Pour être encore, à l'heure où j'écris, involontairement retenu trois jours de plus que prévu à Washington, comme des centaines de milliers de Français et des millions d'Européens sont bloqués hors de chez eux, ou coincés en Europe loin de leur domicile par les conséquences, peut-être surestimées, de l'"irruption" d'un volcan islandais, j'ai pu mesurer l'importance de ces moments étonnants où le contrôle du temps nous échappe. Avec, pour chacun de nous, une histoire interrompue: du travail, des affaires, des rencontres amicales ou amoureuses, des vacances, des migrations plus durables...

Parfois, un tel contretemps, qu'il soit lié à un volcan, à une grève des trains ou à un incident bien plus sérieux, qui mobilise inopinément toute notre attention, représente un inconvénient réel et considérable, un réel dommage: l'absence à des événements uniques, qui ne peuvent être décalés, comme la présentation d'un projet devant un client pressé; un exposé manqué de travaux originaux dans un séminaire scientifique majeur; la participation à une foire commerciale ou à un Salon professionnel. Parfois, cela crée des besoins nouveaux, comme trouver d'autres occupations pour les enfants pendant des vacances gâchées.
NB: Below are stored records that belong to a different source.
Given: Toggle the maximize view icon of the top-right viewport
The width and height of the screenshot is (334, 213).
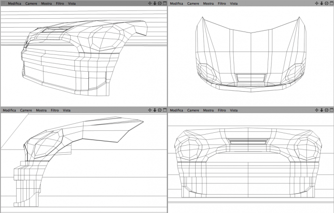Looking at the screenshot, I should pyautogui.click(x=332, y=3).
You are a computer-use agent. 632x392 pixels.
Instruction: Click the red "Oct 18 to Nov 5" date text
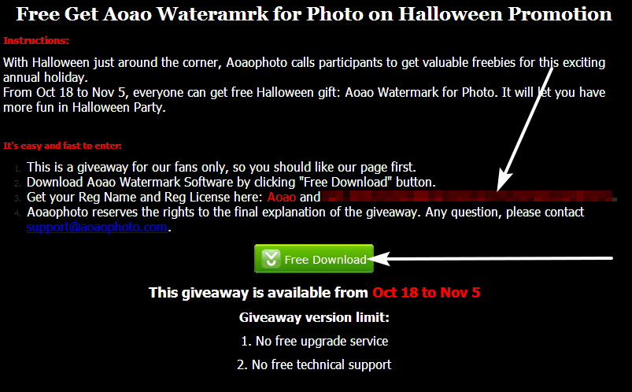pyautogui.click(x=427, y=292)
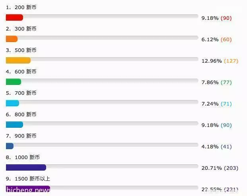Click the 6.12% (60) result text
247x196 pixels.
click(x=217, y=39)
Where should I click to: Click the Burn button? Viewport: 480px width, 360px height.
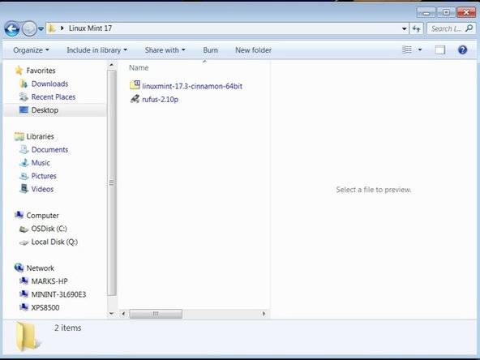(210, 50)
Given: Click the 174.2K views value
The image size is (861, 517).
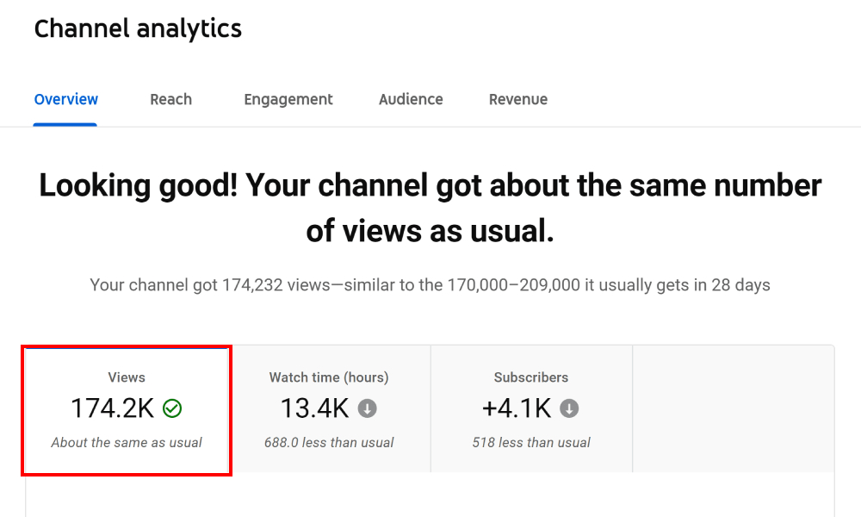Looking at the screenshot, I should (x=113, y=408).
Alors on voit se déployer des trésors d'énergie pour arriver sur les lieux du voyage prévu, par tous les moyens, même les plus rocambolesques.
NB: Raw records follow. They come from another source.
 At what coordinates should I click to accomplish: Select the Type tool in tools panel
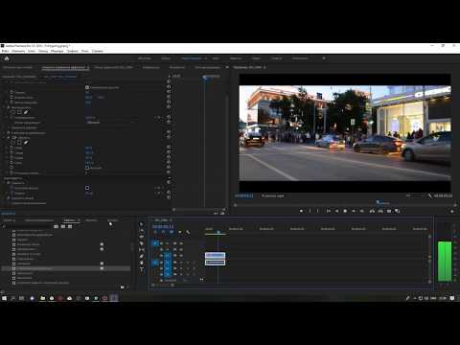click(142, 269)
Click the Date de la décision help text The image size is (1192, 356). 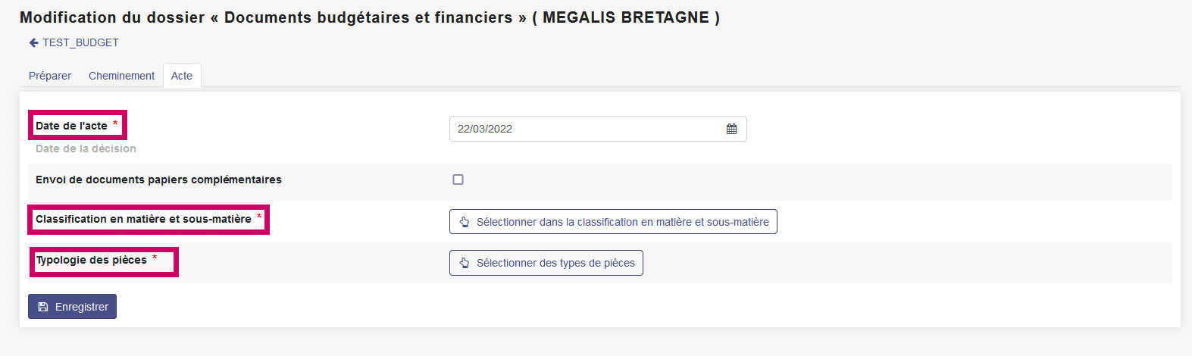86,148
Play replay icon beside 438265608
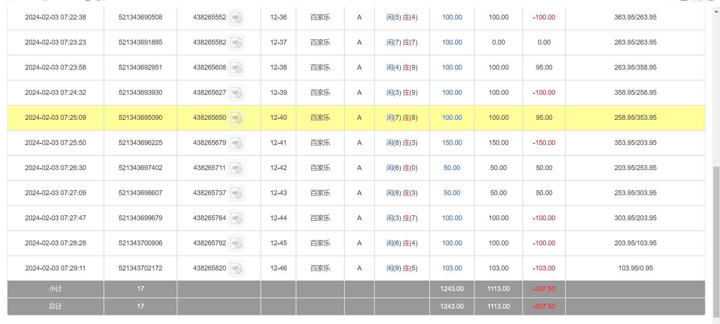This screenshot has height=324, width=720. pos(236,68)
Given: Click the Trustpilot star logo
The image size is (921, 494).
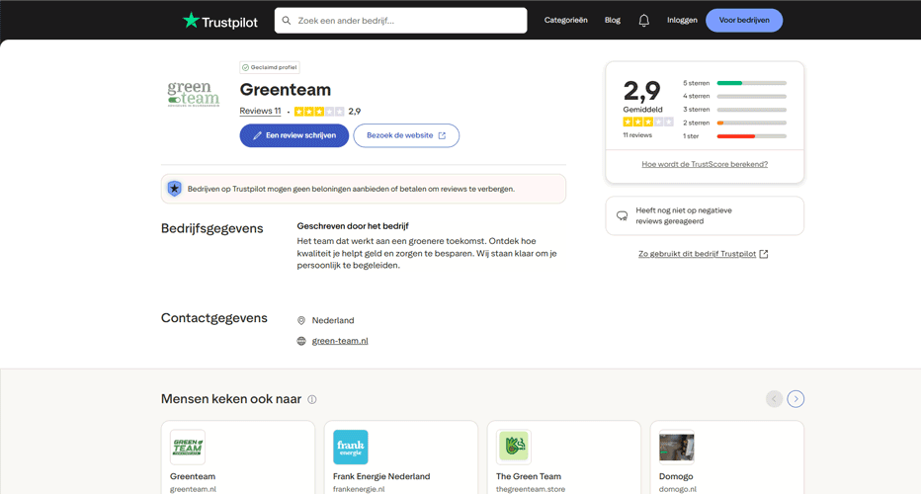Looking at the screenshot, I should (x=191, y=20).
Très souvent, passé la première déception, le rendez-vous manqué apparaît sans importance: tout, ou presque, peut attendre.
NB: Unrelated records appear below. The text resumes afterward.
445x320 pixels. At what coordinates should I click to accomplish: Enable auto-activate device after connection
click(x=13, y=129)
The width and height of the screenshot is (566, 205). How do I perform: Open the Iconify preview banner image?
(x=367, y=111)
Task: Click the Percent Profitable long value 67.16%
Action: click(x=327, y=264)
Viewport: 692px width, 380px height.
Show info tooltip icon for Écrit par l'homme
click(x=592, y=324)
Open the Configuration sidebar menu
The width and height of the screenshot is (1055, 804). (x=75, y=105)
L'"irruption" du volcan éclaire l'importance des moments où le contrôle du temps nous échappe

Plus généralement, pour chacun, c'est l'occasion de se demander si ce qui devait être fait, et ne peut plus l'être, était vraiment important; ou si cela ne pouvait être fait autrement, à distance. La réponse est très souvent cruelle: bien des choses que l'on pensait urgentes se révèlent, quand l'adversité s'en mêle, sans importance. Bien des réunions qu'on croyait nécessaires sont, en fait, du temps perdu. Au-delà, même: combien de gens ont dû être heureux de pouvoir ne pas prendre un train ou un avion, et manquer ainsi une réunion absurde, pour laquelle ils n'avaient pu ou su se dédire?

Il est urgent de se rappeler une évidence, connue de tous les philosophes depuis l'Antiquité, et que nous aimons tant oublier : notre vie ne nous appartient pas, elle est la propriété de tous ceux, innombrables, qui décident de notre emploi du temps, parce qu'ils ont un pouvoir affectif, économique, social ou politique, sur nous. En nous obligeant pour un instant à ne pas leur obéir, le nuage volcanique aura rendu un grand service à beaucoup de ces esclaves du temps que nous sommes devenus. Il leur aura permis de prendre conscience de l'importance de la rébellion contre ces maîtres.

Cela devrait au moins conduire chacun d'entre nous à être beaucoup plus exigeant dans la gestion de son temps ; à se garder, autant qu'il est possible, de vastes plages libres, "rien qu'à soi". Celles qui, justement, se libèrent quand un voyage est annulé. Cela devrait aussi conduire nos nations à comprendre qu'à notre époque, comme à toutes celles qui l'ont précédée, l'homme n'est maître de rien s'il ne l'est d'abord de lui-même.